Der 49-Jährige wird nach 13 Monaten im Amt vor dem Auswärtsspiel beim 1. FC Köln am Samstag (15.30 Uhr/Sky) bis zum Saisonende durch den bisherigen Torwarttrainer Marco Kostmann und dem neuen Co-Trainer Michael Henke ersetzt.

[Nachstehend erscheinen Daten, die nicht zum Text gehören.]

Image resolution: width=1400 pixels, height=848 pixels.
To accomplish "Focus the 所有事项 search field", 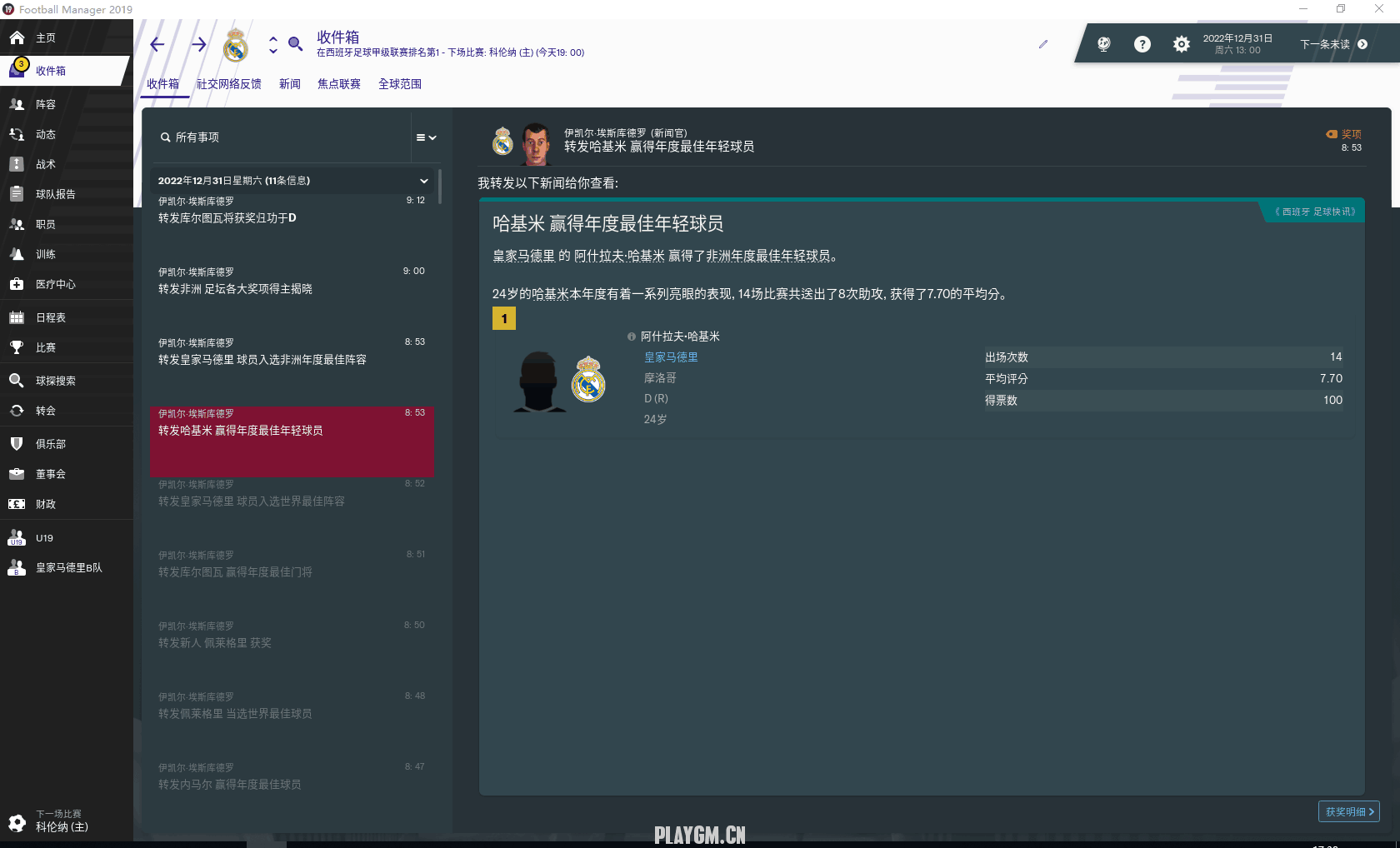I will tap(283, 137).
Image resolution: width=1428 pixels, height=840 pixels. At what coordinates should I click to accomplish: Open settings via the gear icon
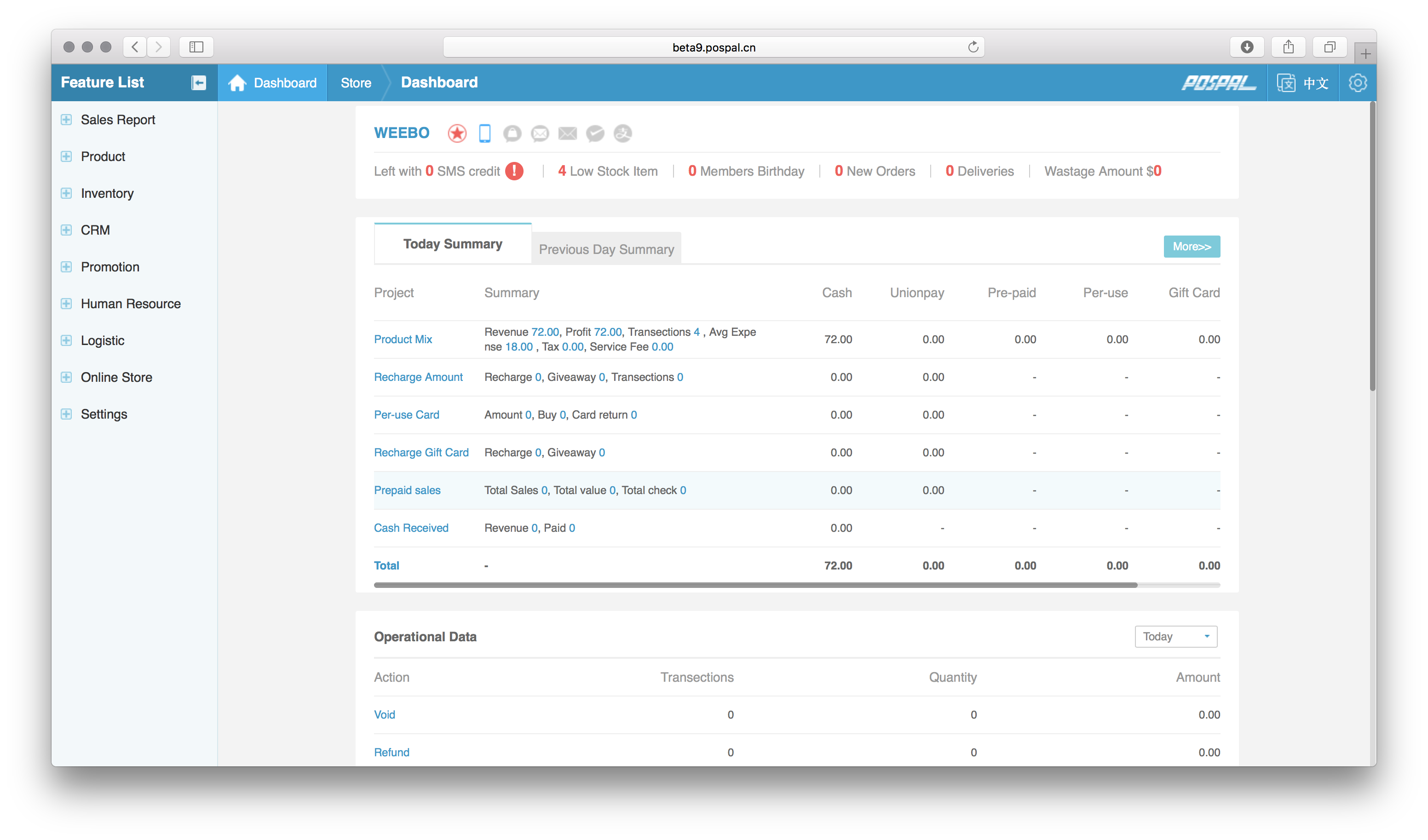coord(1357,83)
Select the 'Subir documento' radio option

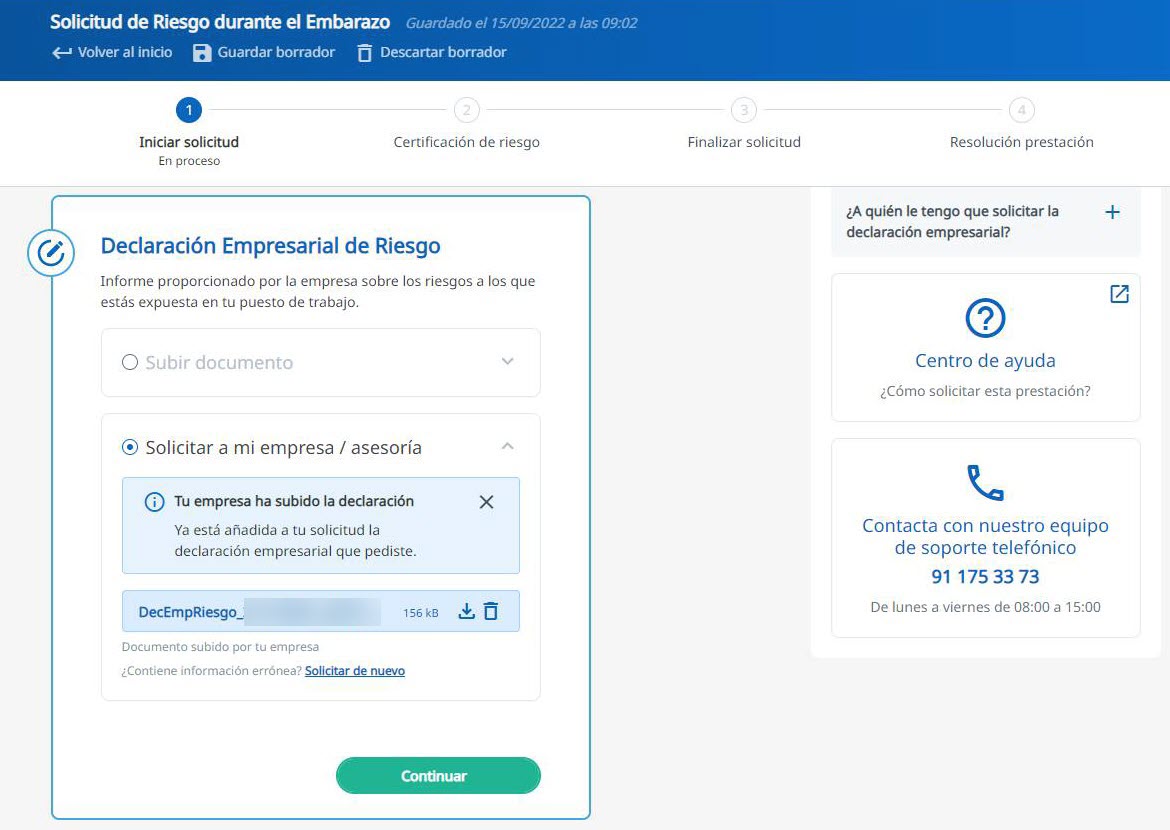tap(130, 362)
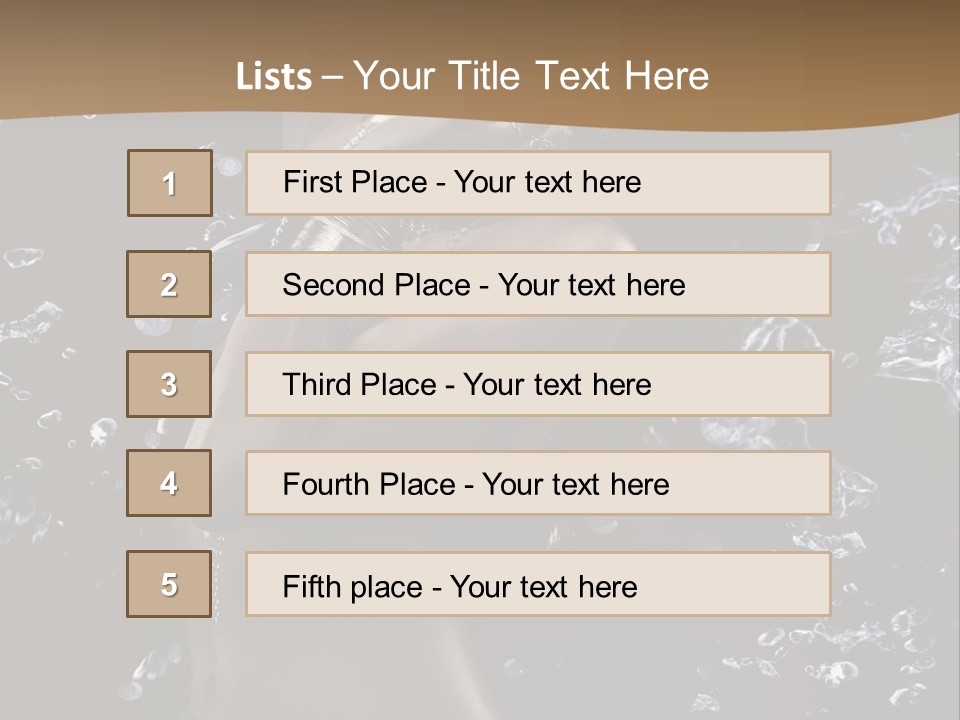Select the number 2 box
Image resolution: width=960 pixels, height=720 pixels.
pyautogui.click(x=169, y=284)
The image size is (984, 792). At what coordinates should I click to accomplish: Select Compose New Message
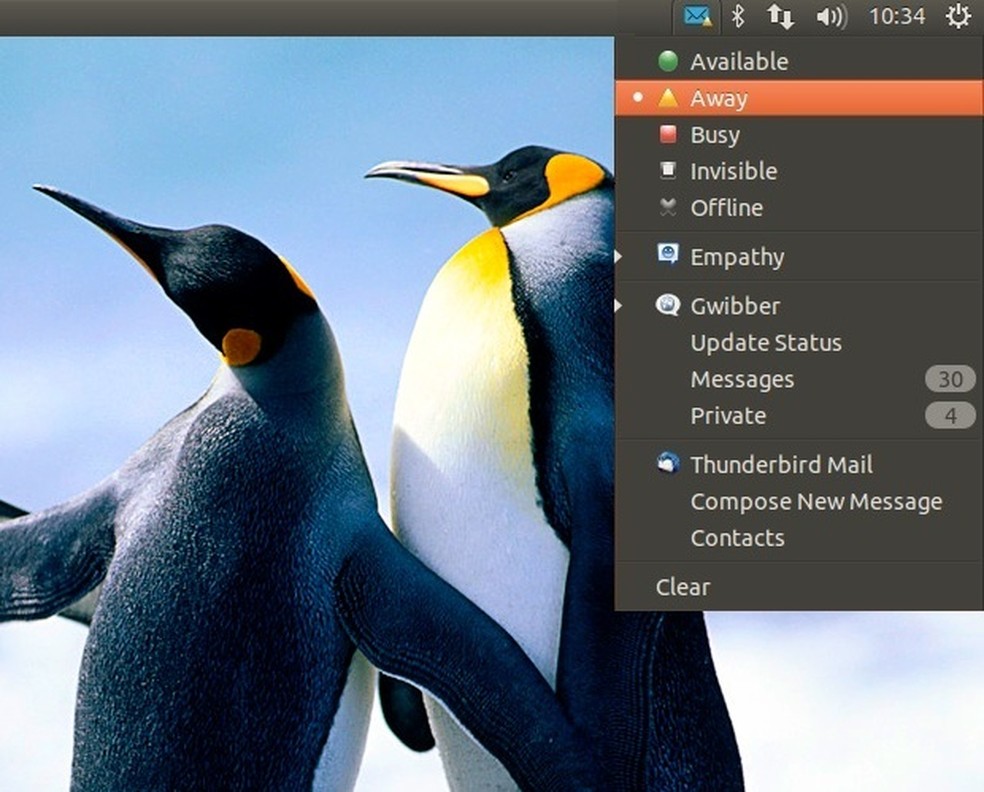[816, 501]
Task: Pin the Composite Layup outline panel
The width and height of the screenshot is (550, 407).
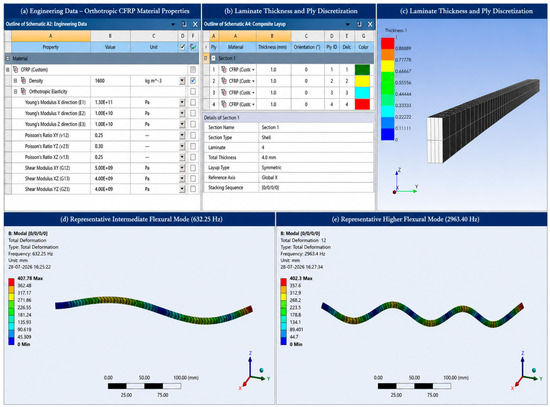Action: tap(359, 24)
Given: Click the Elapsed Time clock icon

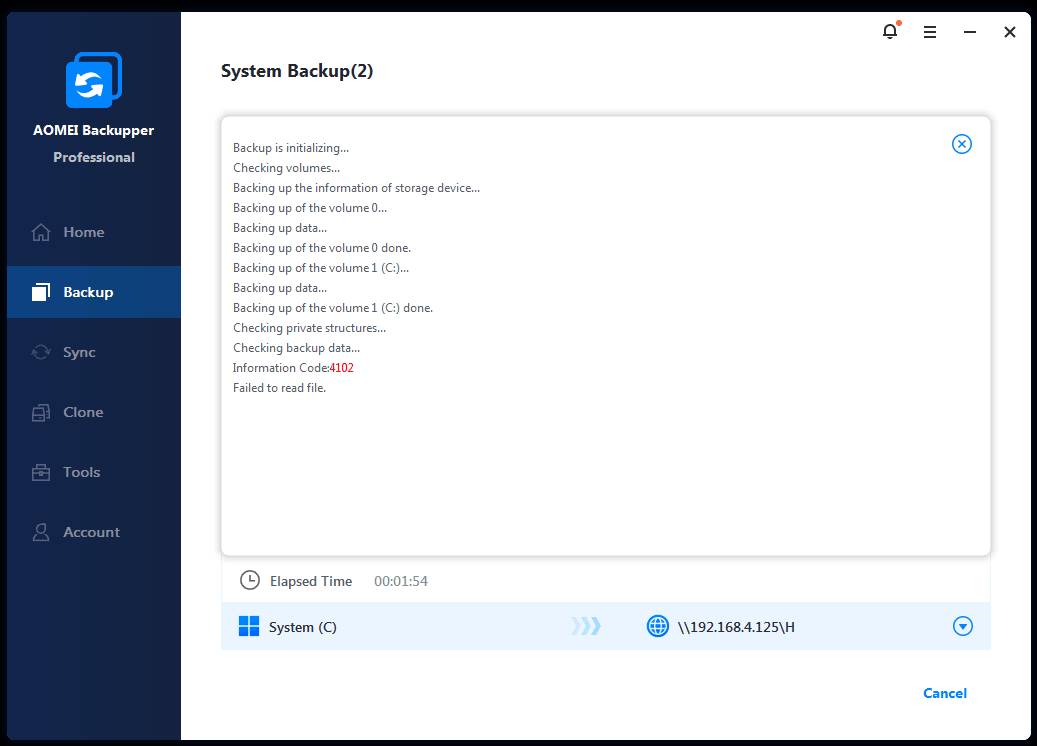Looking at the screenshot, I should pyautogui.click(x=249, y=581).
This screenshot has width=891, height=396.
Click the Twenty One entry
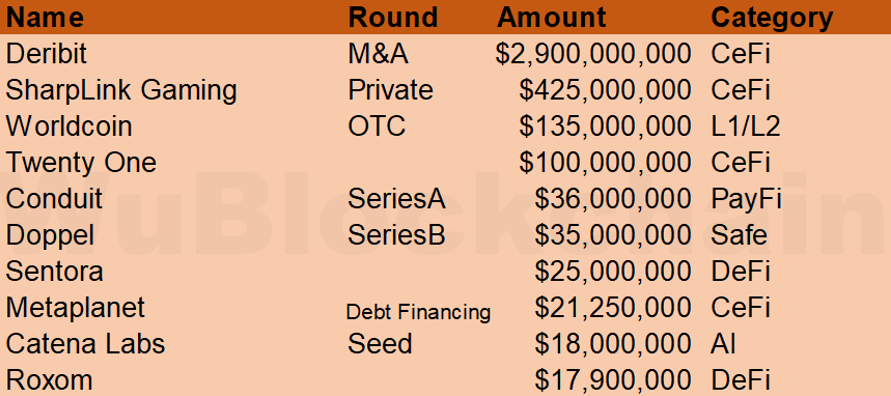click(x=81, y=163)
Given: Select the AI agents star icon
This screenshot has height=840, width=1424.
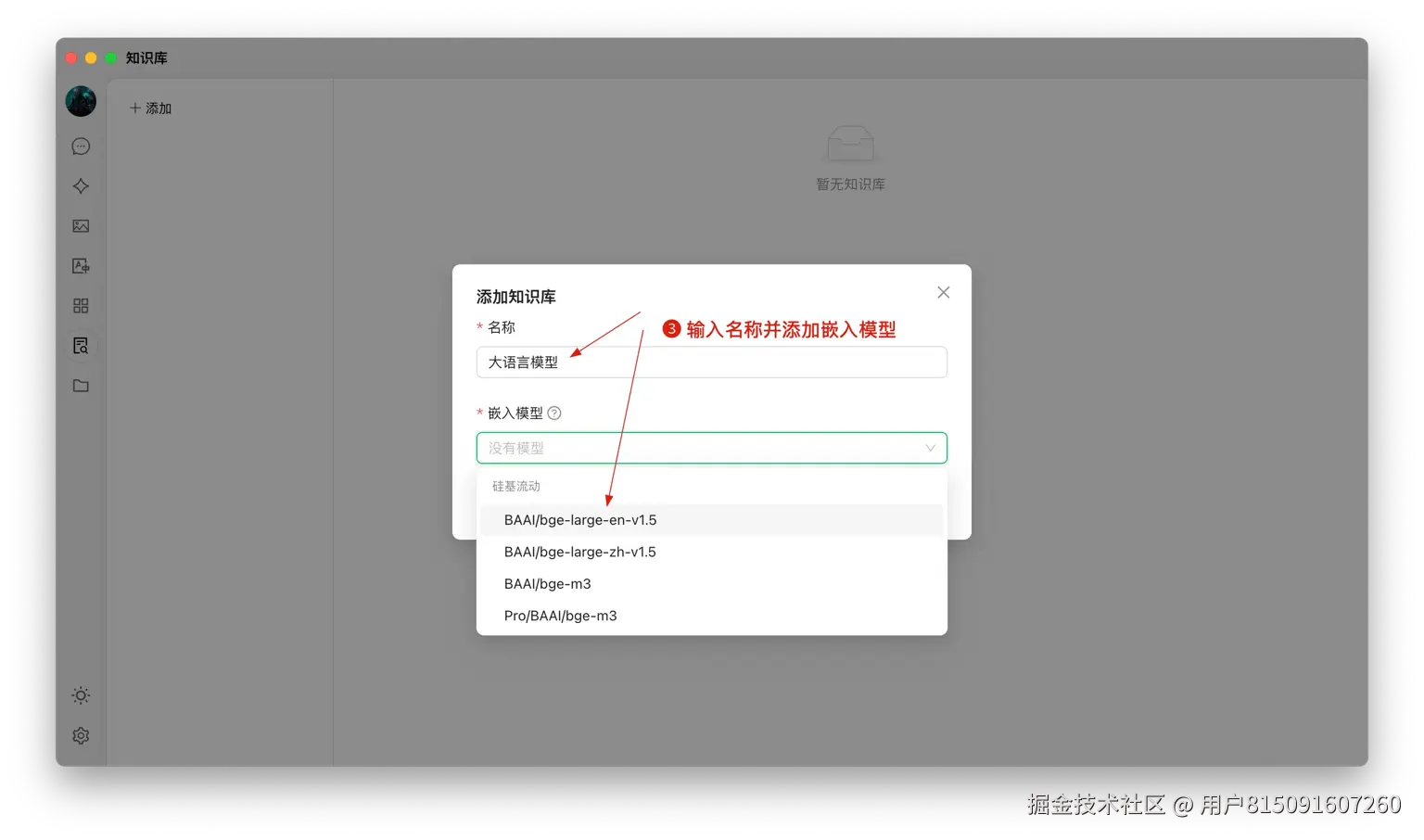Looking at the screenshot, I should [80, 185].
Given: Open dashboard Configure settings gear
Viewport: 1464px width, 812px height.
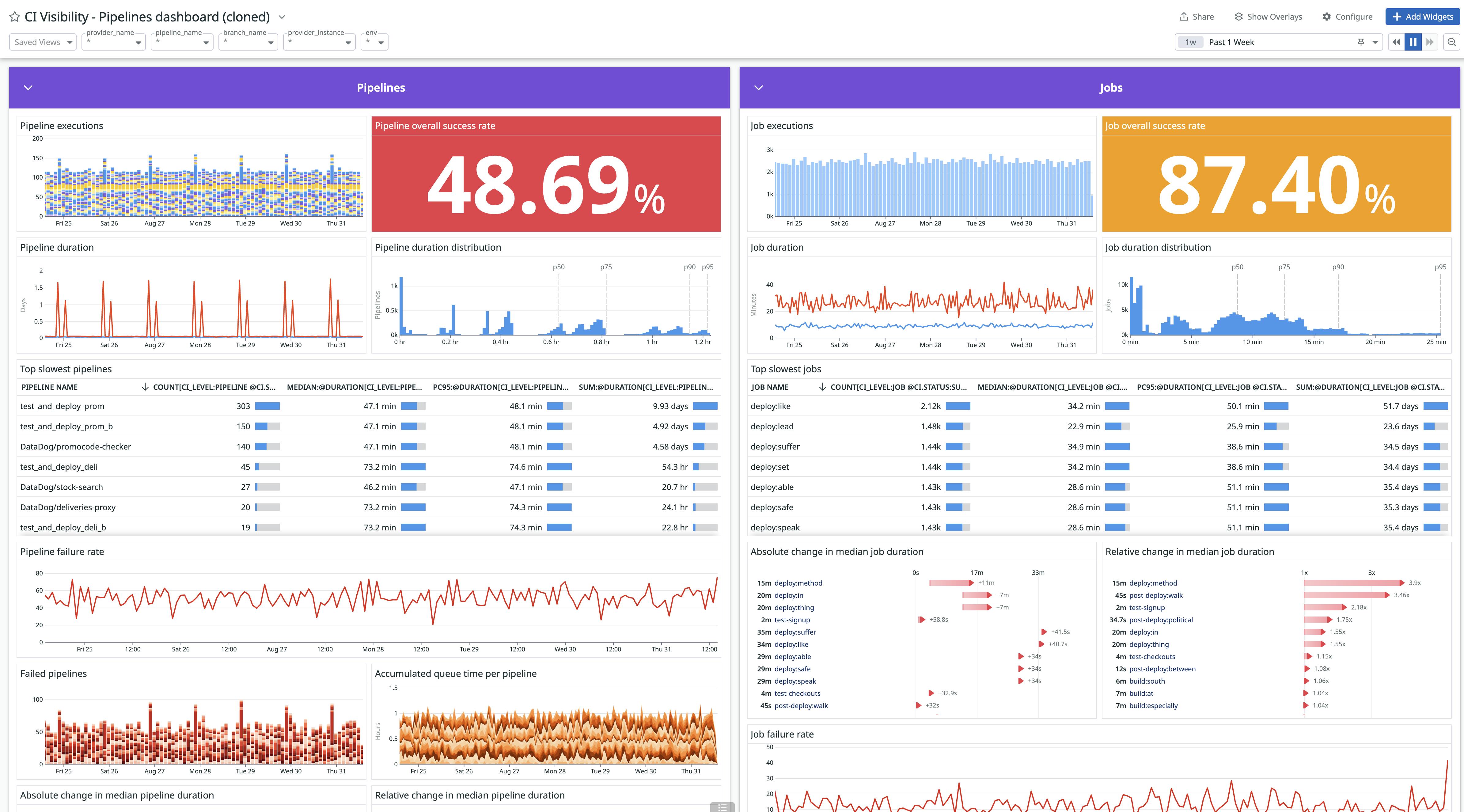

»Wir möchten der Mannschaft einen Impuls geben, um den Verbleib in der Bundesliga zu realisieren«, sagte Sport-Geschäftsführer Samir Arabi und nahm die Mannschaft in die Pflicht: »Es gilt, den Blick jetzt nach vorne und nicht mehr zurückzurichten. Alle Beteiligten sind gefordert. Die Zeit der Ausreden auf und neben dem Platz ist jetzt vorbei.«

Kostmann wird von den bisherigen Assistenten Stefan Kleineheismann und Sebastian Hille unterstützt. Henke stößt neu dazu. Der frühere Assistent von Ottmar Hitzfeld bei Bayern München und Borussia Dortmund war zuletzt beim FC Ingolstadt tätig gewesen. Neben Kramer wurde auch dessen Assistent Ilja Grujew von seinen Aufgaben entbunden.

»Wir haben den Klassenerhalt in der letzten Saison aus einer ähnlichen Situation heraus geschafft, und ich bin der festen Überzeugung, dass die Arminia dieses große Ziel auch diesmal erreichen wird. Ich glaube an die Gruppe und drücke der Arminia die Daumen«, sagte Kramer.